Edward Snowden recognized what had been occurring over the past number of years. He saw what happened to me and others and he knew with what he was what he was witness to it was clearly in the public interest but, how do you get it out in a way that can actually be made available to the public so they can actually make up their own minds about what their government’s been doing in secret behind their backs without their consent? And in this particular case, with all that’s happened and transpired since 9/11, he had to escape the United States to have any hope ensuring that the material could actually get in the right hands for disclosure, through reporters and journalists—and that was in the persons of Glenn Greenwald and Laura Poitras—and also have any chance of securing or ensuring his own freedom, recognizing that the United States would throw everything to go after him and bring him back.

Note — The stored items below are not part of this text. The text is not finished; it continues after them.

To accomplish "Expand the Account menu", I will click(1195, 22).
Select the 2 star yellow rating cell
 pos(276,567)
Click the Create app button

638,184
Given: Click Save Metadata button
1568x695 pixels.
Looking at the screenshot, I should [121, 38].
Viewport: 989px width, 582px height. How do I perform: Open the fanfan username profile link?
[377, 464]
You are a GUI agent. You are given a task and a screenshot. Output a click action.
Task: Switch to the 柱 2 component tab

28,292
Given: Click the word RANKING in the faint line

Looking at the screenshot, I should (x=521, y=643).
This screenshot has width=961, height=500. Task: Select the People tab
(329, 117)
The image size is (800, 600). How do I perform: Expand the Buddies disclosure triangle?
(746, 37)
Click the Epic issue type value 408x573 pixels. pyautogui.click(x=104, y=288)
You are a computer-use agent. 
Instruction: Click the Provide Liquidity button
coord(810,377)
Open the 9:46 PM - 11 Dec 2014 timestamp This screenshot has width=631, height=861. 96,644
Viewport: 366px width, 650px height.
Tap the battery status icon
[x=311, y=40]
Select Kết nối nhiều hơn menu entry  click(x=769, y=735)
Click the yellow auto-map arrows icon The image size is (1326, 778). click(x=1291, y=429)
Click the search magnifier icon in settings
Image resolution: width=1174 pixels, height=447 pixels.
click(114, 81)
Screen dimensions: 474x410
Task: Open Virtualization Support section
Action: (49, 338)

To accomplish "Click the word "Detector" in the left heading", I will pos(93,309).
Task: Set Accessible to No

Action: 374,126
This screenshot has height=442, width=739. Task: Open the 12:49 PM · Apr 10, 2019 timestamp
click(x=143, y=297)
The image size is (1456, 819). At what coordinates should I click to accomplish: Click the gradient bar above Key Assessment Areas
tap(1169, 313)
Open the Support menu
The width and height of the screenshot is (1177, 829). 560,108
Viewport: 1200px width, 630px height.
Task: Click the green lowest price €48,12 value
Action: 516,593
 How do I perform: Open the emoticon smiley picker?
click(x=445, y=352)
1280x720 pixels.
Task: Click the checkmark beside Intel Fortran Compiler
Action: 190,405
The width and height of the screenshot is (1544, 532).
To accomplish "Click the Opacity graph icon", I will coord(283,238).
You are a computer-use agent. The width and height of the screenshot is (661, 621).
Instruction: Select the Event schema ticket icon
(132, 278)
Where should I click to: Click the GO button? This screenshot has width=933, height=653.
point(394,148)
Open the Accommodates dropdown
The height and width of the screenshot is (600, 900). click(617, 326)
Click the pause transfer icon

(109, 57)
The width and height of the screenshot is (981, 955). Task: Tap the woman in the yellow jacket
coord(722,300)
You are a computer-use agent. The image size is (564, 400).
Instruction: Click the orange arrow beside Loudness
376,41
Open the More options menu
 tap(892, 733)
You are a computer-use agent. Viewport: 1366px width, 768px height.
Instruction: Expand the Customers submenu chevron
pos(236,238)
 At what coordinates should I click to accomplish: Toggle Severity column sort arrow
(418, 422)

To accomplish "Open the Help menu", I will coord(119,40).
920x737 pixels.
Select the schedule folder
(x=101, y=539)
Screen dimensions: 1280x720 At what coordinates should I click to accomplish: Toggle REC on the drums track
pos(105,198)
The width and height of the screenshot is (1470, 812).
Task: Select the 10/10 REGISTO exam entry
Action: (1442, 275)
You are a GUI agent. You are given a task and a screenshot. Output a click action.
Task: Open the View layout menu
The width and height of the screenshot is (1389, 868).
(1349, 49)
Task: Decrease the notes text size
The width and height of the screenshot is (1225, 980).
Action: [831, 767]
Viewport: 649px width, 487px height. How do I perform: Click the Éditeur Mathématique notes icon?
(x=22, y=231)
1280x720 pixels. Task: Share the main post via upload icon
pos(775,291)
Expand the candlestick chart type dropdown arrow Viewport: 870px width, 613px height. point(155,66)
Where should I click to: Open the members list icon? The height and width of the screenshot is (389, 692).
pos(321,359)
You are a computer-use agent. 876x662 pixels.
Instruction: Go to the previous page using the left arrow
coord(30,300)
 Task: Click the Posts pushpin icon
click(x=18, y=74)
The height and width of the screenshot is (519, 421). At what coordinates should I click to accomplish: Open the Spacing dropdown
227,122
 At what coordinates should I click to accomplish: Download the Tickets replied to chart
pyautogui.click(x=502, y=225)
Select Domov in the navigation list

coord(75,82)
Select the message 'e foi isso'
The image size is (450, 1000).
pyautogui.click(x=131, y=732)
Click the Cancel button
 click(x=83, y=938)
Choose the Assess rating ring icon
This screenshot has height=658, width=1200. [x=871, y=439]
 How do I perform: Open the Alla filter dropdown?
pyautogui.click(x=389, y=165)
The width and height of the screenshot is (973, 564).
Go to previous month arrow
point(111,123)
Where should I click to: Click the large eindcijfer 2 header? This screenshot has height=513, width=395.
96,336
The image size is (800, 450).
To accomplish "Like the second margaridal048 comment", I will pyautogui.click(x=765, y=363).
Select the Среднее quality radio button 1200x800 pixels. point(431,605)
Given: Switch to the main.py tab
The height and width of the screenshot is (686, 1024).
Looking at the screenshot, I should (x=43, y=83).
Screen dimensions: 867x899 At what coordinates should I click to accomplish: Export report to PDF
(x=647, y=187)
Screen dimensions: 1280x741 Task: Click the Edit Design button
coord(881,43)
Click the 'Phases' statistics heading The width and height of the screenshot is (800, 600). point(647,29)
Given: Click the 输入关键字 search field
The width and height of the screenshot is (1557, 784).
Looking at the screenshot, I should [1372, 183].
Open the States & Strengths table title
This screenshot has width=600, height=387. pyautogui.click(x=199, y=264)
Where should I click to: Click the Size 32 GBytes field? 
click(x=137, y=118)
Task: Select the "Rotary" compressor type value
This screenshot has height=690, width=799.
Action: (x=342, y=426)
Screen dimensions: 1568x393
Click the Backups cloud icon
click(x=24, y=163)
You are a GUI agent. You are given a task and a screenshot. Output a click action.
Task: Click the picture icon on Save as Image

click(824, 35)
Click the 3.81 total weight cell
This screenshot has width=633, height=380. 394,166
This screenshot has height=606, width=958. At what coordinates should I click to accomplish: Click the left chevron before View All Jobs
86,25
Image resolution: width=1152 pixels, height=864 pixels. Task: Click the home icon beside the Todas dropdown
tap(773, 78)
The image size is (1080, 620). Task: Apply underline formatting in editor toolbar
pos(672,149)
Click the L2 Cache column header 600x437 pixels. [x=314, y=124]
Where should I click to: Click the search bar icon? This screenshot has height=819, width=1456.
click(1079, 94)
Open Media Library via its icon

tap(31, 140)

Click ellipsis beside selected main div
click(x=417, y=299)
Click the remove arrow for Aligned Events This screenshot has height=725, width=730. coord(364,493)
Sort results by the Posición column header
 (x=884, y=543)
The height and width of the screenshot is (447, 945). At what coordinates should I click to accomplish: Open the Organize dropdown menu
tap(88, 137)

In his case, he knew he would have to have prima facie evidence. The prima facie evidence that I had goes all the way to back to the 2001-2002 time period but that was given to official government investigators and tragically as it turns out was completely censored and suppressed. And the unclassified information I brought out that was removed by the FBI during their unceremonious raid of my residence and car and my office down at the National Defense University but mostly at my house—That was culpable evidence in terms of government conduct. They removed that off the streets so no one knew about it.

The point to the OP is dissent cannot be mercilessly quashed as it is today. Treating the senators as treasonous produces Edward Snowdens. Who led the hunt for Edward Snowden and wouldn't grant him a full pardon when he tried to see if there was a way for him to return to the US before he fled to Russia?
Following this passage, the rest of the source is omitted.